- MT 82 highlighted in red

Route information
- Maintained by MDT
- Length: 6.862 mi (11.043 km)
- Existed: 1942–present

Major junctions
- West end: US 93 north of Somers
- East end: MT 35 north of Bigfork

Location
- Country: United States
- State: Montana
- Counties: Flathead

Highway system
- Montana Highway System; Interstate; US; State; Secondary;
| ← MT 81 |  | → MT 83 |

= Montana Highway 82 =

State highway in Montana, United States

Montana Highway 82 (MT 82) is a state highway in the U.S. state of Montana connecting U.S. Highway 93 (US 93) north of Somers to MT 35 north of Bigfork.

==Route description==
MT 82 begins at the intersection with US 93 north of Somers. It proceeds east across mostly flat rural terrain before curving south and east, crossing the Flathead River and climbing a forested hill up to its eastern terminus at MT 35, just north of MT 83 and about 3 mi north of Bigfork.
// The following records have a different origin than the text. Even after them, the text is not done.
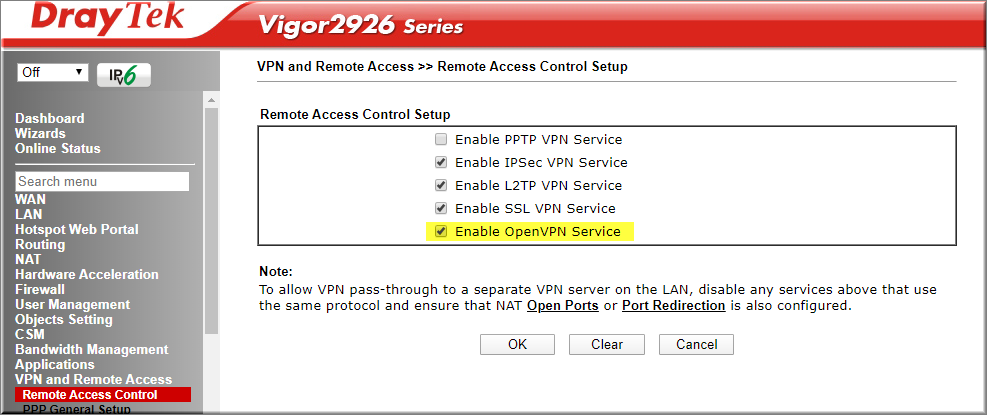Expand the VPN and Remote Access menu
Viewport: 987px width, 415px height.
tap(93, 379)
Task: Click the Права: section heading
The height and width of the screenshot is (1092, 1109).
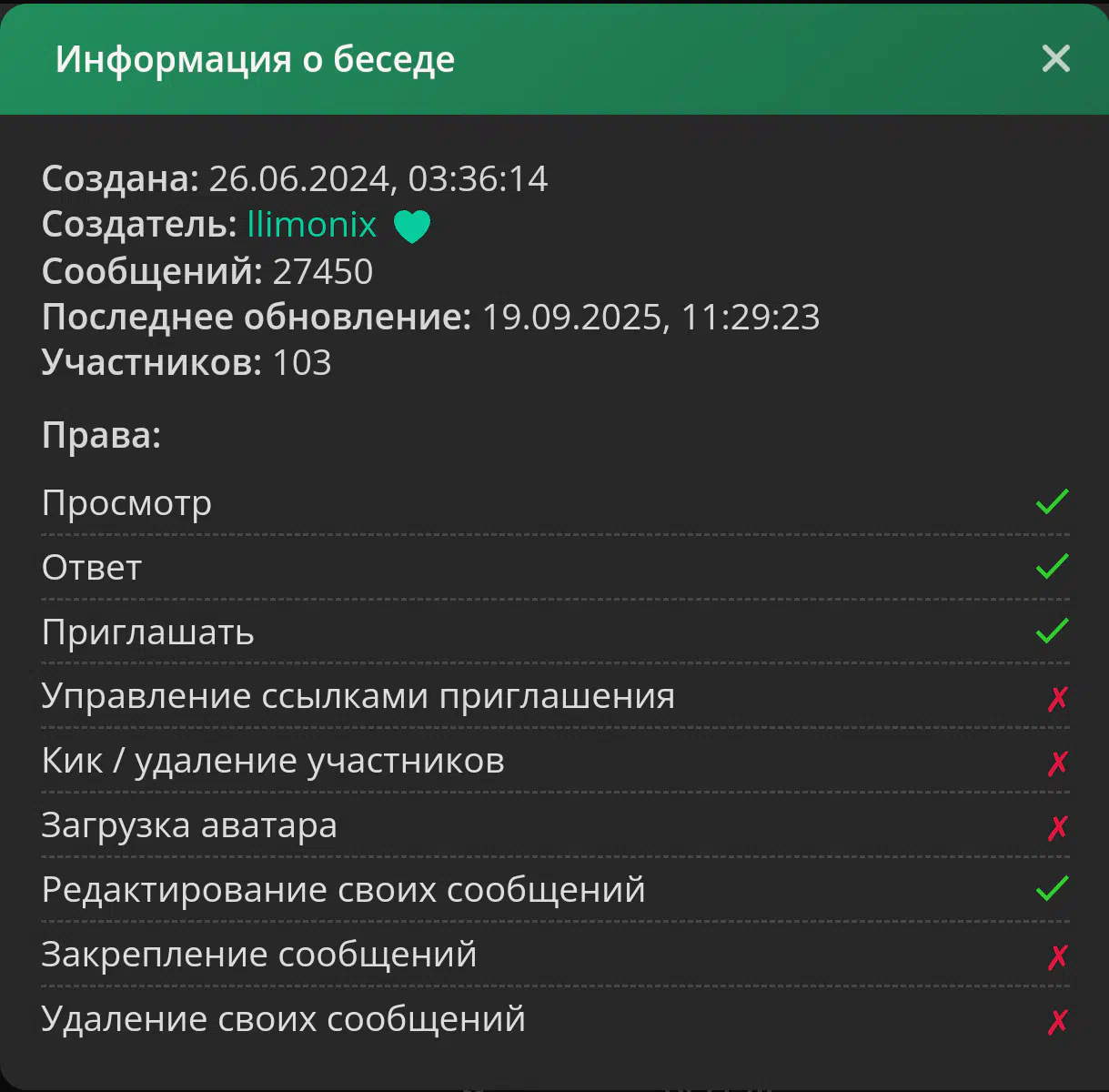Action: 101,435
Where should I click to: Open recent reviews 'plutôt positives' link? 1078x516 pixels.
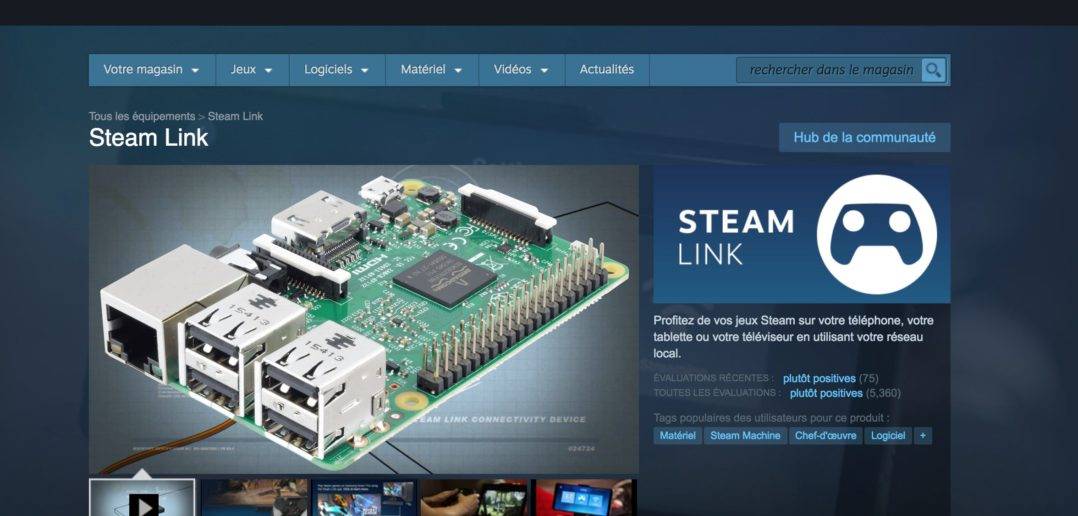pyautogui.click(x=819, y=379)
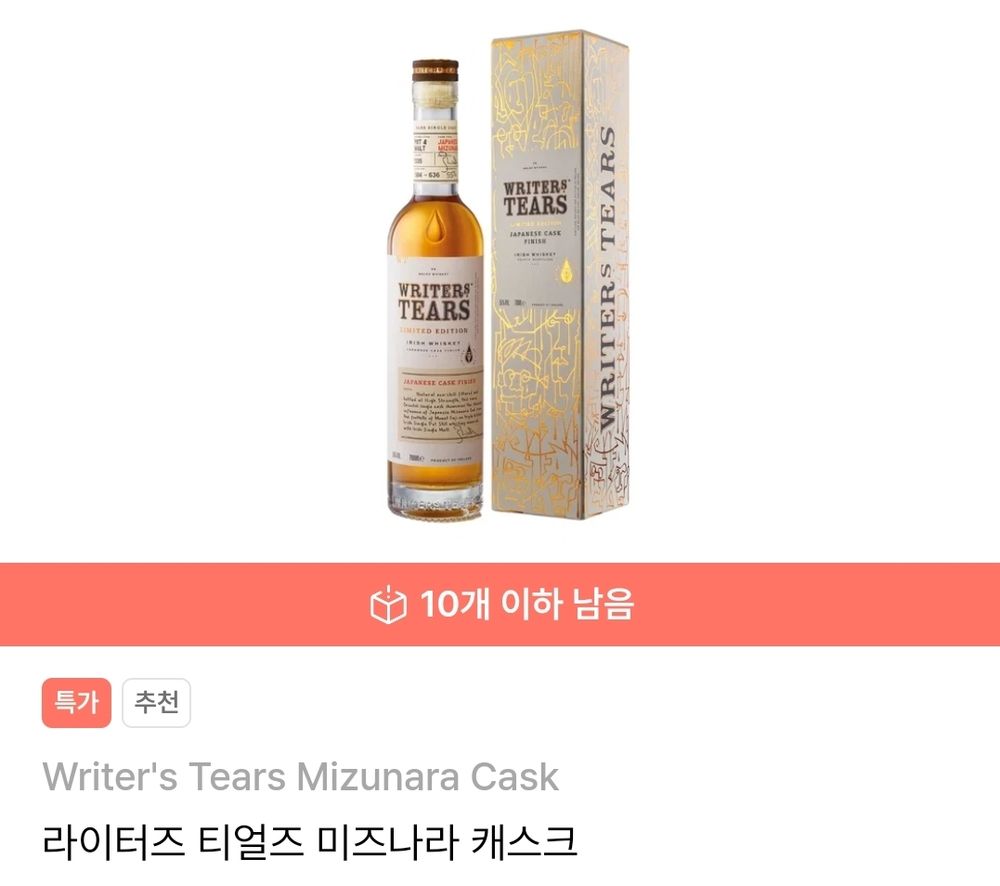Tap the 특가 special price badge
Screen dimensions: 1000x886
[77, 703]
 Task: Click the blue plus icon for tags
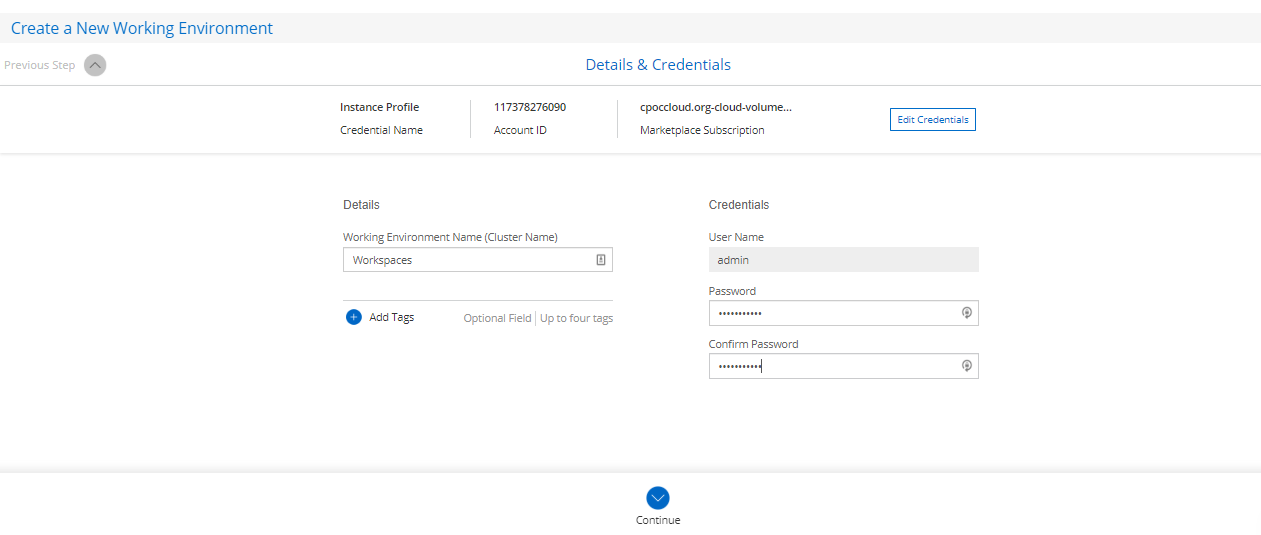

MT 82 passes through rural and forest landscape, and wildlife crossings should be expected at all times.

==History==
A road connecting US 93 in Somers and MT 35 has existed since at least the early 1930s, and can be seen on the 1935 state map.

The original routing followed Somers Road through the community. The current alignment north of Somers was completed in 1952.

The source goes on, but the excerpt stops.